KLA takes charge

Nathan Newman nathan.newman at yale.edu
Fri Jul 30 09:25:12 PDT 1999


-----Original Message----- From: Doug Henwood <dhenwood at panix.com>
>Hell, by your logic, Native Americans deserved what they got (or at least
>whites are morally equivalent) since there were plenty of scattered
>massacres of whites in response to European encroachment.
-Nathan, that analogy qualifies you for a career in public relations. -With all this talk of "moral equivalence" I feel like I'm back in the -days of Reagan and Kirkpatrick.

Since no one is paying for me for my arguments, I'm missing a check, and most of the people I am interested in getting a job with would dislike the argument, the response is purely ad hominen.

We are talking about genocide and the rights of resistance, and there are a whole set of paradigmatic cases that have been used in the discussion by most folks, and the US liability for genocide against Native Americans seems extremely relevant to US actions in purportedly fighting genocide elsewhere.

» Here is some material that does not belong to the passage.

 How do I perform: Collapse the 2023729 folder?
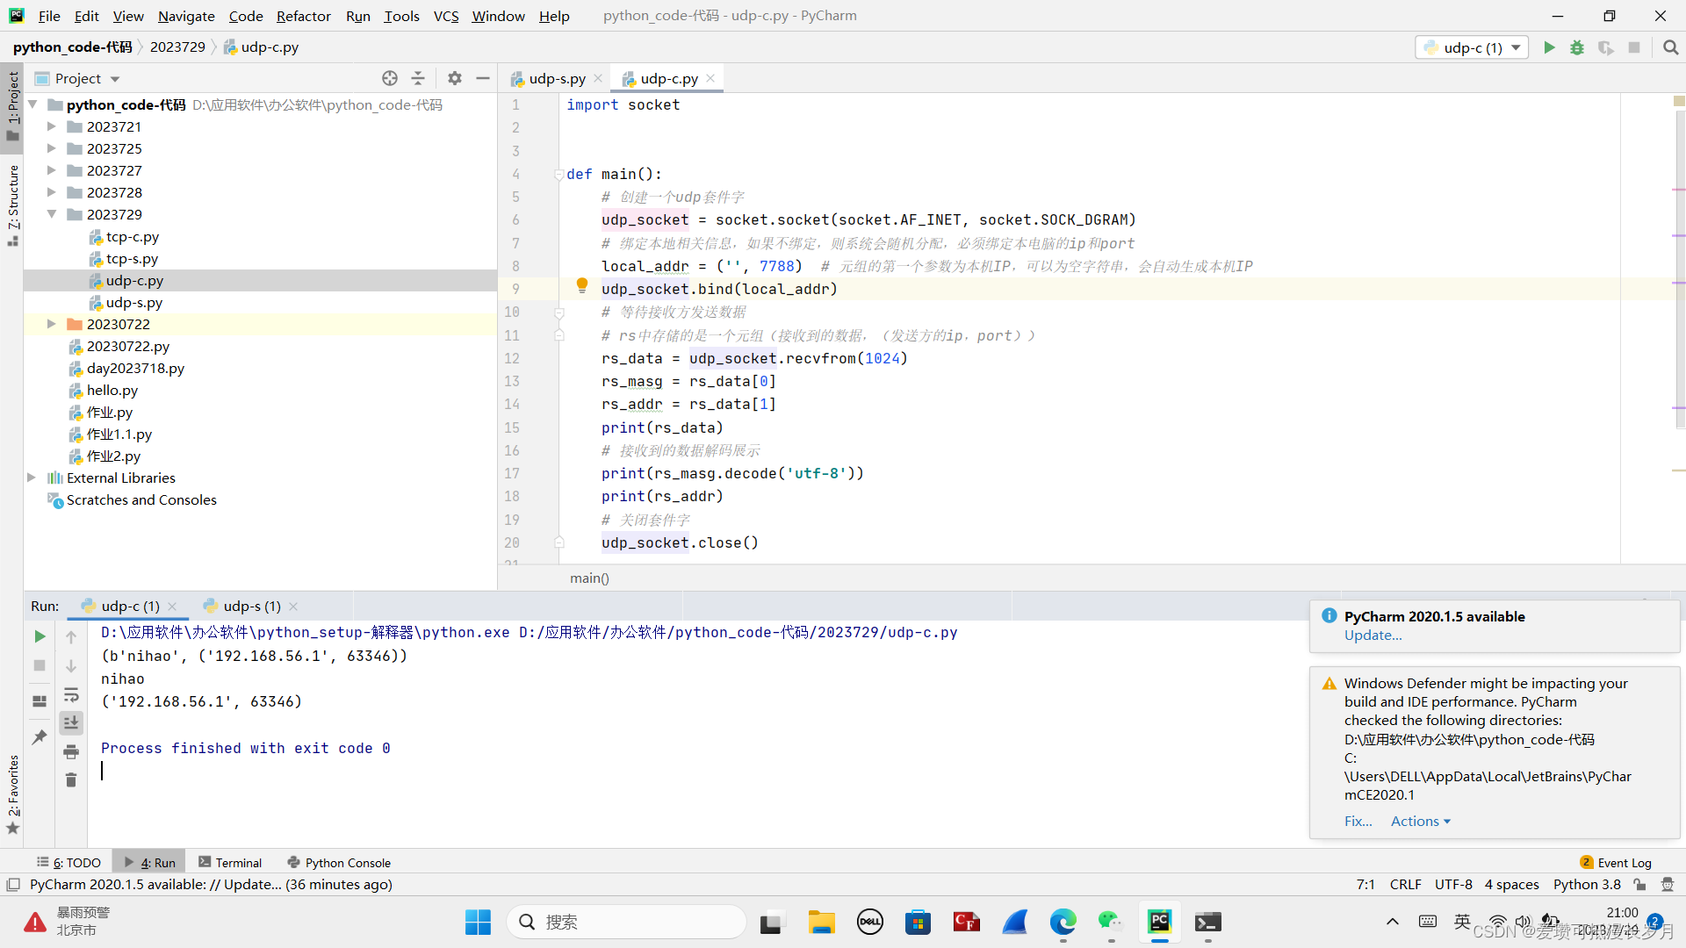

Various tribes committed real atrocities against innocent settlers and mounted full-scale armed rebellions against US government occupation of their lands. Such massacres were often used to justify driving those tribes off their land into reservations. The trope of resistance "justifying" repression, murder, ethnic clensing and genocide is a constant one. Picking out and comparing individual atrocities on each side is missing the forest for the trees- the question is the scale, comprehensiveness and systematic planning that qualifies actions as genocidal in intent.

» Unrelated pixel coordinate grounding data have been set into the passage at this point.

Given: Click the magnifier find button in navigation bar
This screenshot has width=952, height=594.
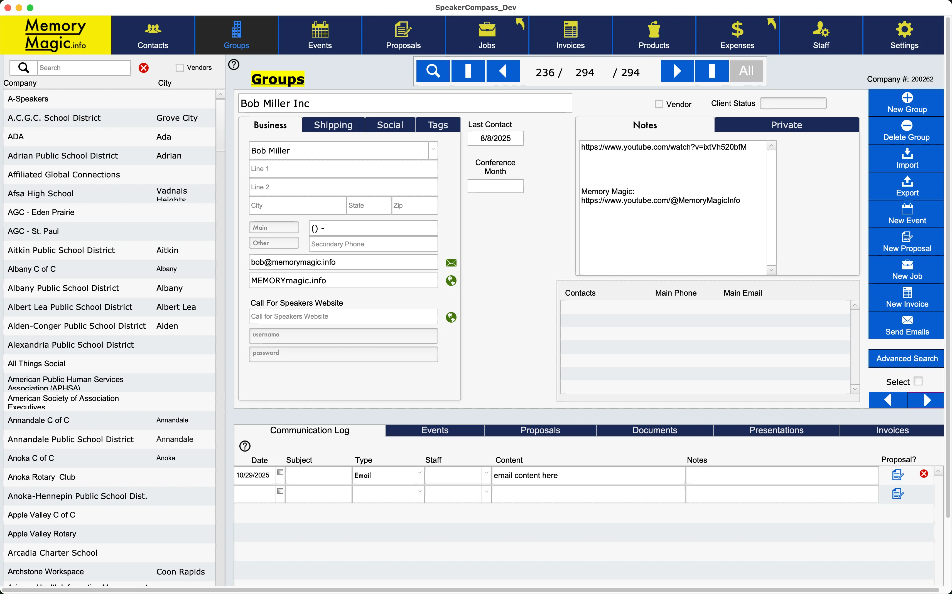Looking at the screenshot, I should tap(433, 71).
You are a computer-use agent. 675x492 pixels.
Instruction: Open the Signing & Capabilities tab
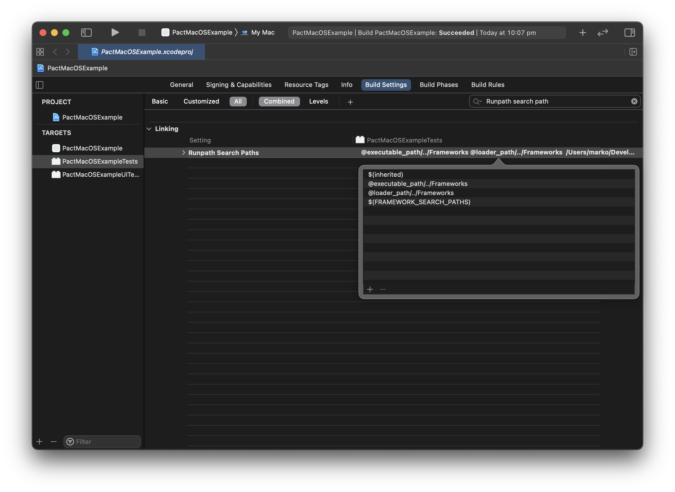[x=239, y=85]
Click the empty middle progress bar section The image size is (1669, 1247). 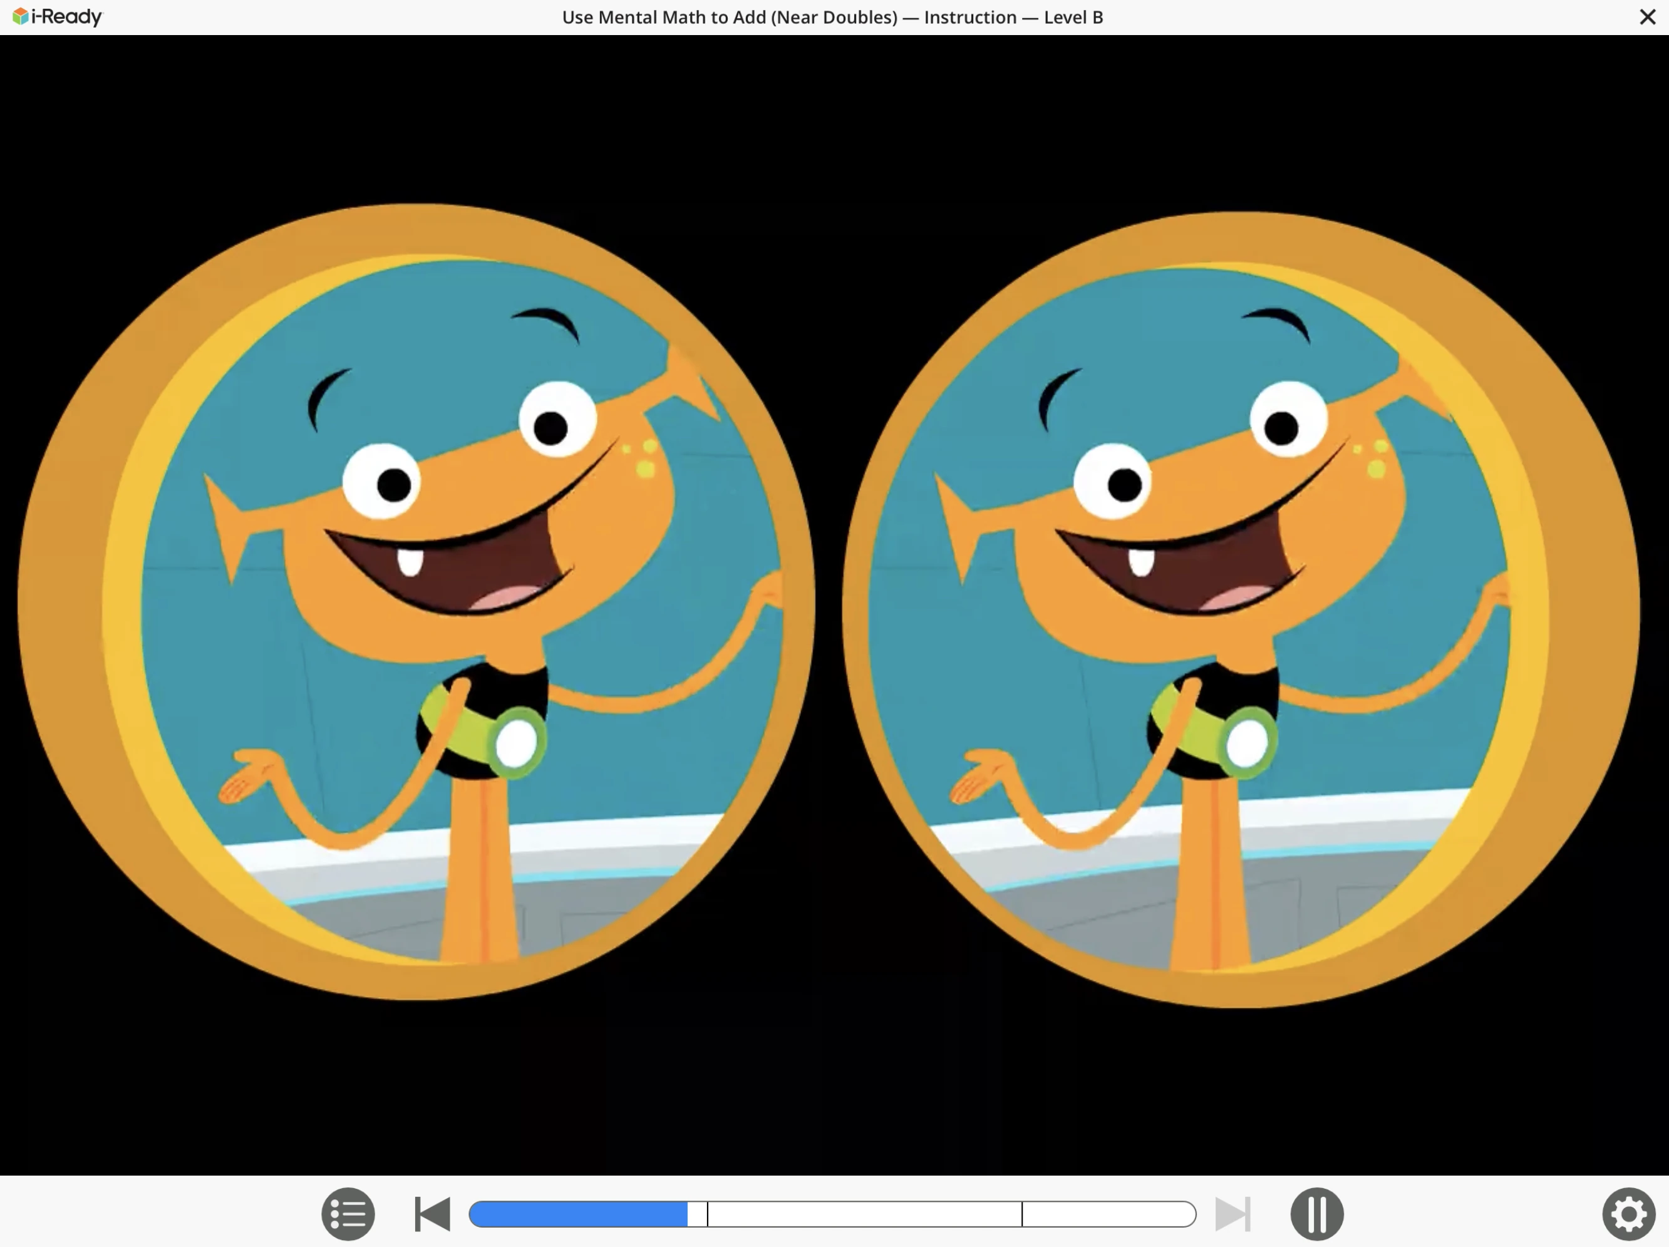pos(864,1214)
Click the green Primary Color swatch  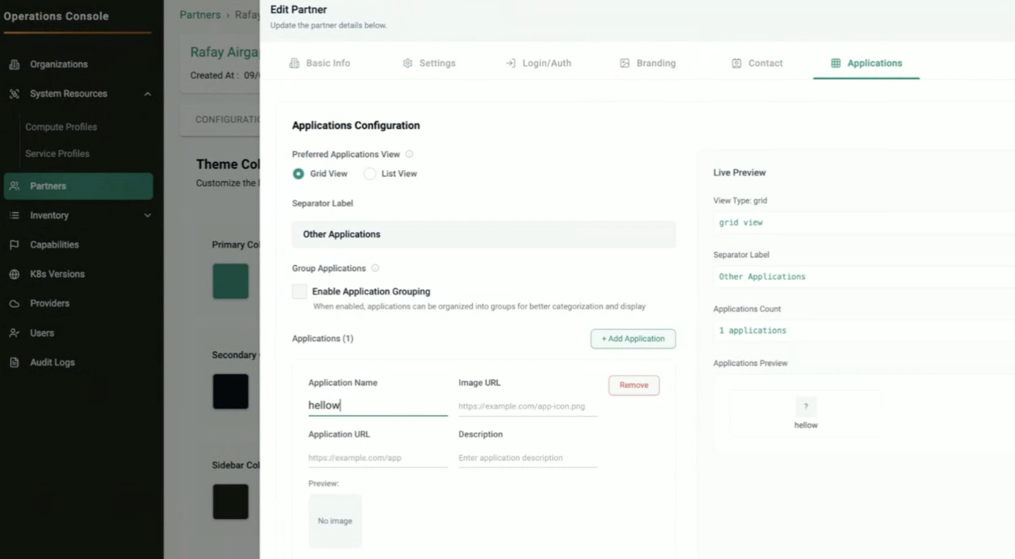(231, 281)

Europeans of course did not have historic claims on the lands of America, but history is not the only mode of discourse in making claims. Manifest Destiny in occupying a relatively unoccupied country (especially after disease decimated the native population) was the US version of making its land claim, which has about as moral a basis as claims based on six-hundred year old battlefield littered with monasteries.


>There's a principle here, that ethnically driven murder,
>displacement, and appropriation is wrong, whether it's
>state-sponsored or "spontaneous." But the KLA's actions are
>symptomatic of the whole US/NATO approach to the region, which is to
>reinforce ethnic partitioning. That's what Bosnia's about, and that's
>what Kosovo is now about. Is it only wrong when Serbs do it?

As to ethnic partitioning, it was Milosevic himself who revived Great Serbian nationalism, so NATO had a fine partner in that ethnic nationalism dance. If anything, the human rights complaint is that the US and NATO sat out too much of the early 90s when Milosevic (and yes Tujman and others) were playing out ethnic partitioning with little resistance from the West. The KFOR forces should be doing all they can to preserve a multiethnic democratic Kosovo, but at least unlike Milosevic's regime, that is at least their official goal.


>Remind me how it's an act of resistance to loot Serb-owned stores.

Ah yes, abridging private property rights is now a horrific sin by the KLA among leftists shocked, shocked I say, that such human rights violations are allowed to occur during post-war reconstruction. That refugees who have lost their homes and businesses (often at the hands of those Serbs running current businesses) would privilege their own poverty and suffering over the property rights of a noble Serbian entrepreneur makes every socialist heart bleed I know.

As in, give me a break-- you and a large chunk of folks on this list could find all sorts of reasons to justify Lenin appropriating the property of Kulaks in Russia in the name of war mobilization and subsequent reconstruction.

I'm not going to justify such KLA actions as particularly noble, but you shouldn't engage in the silly rhetoric of suddenly discovering the sanctity of private property.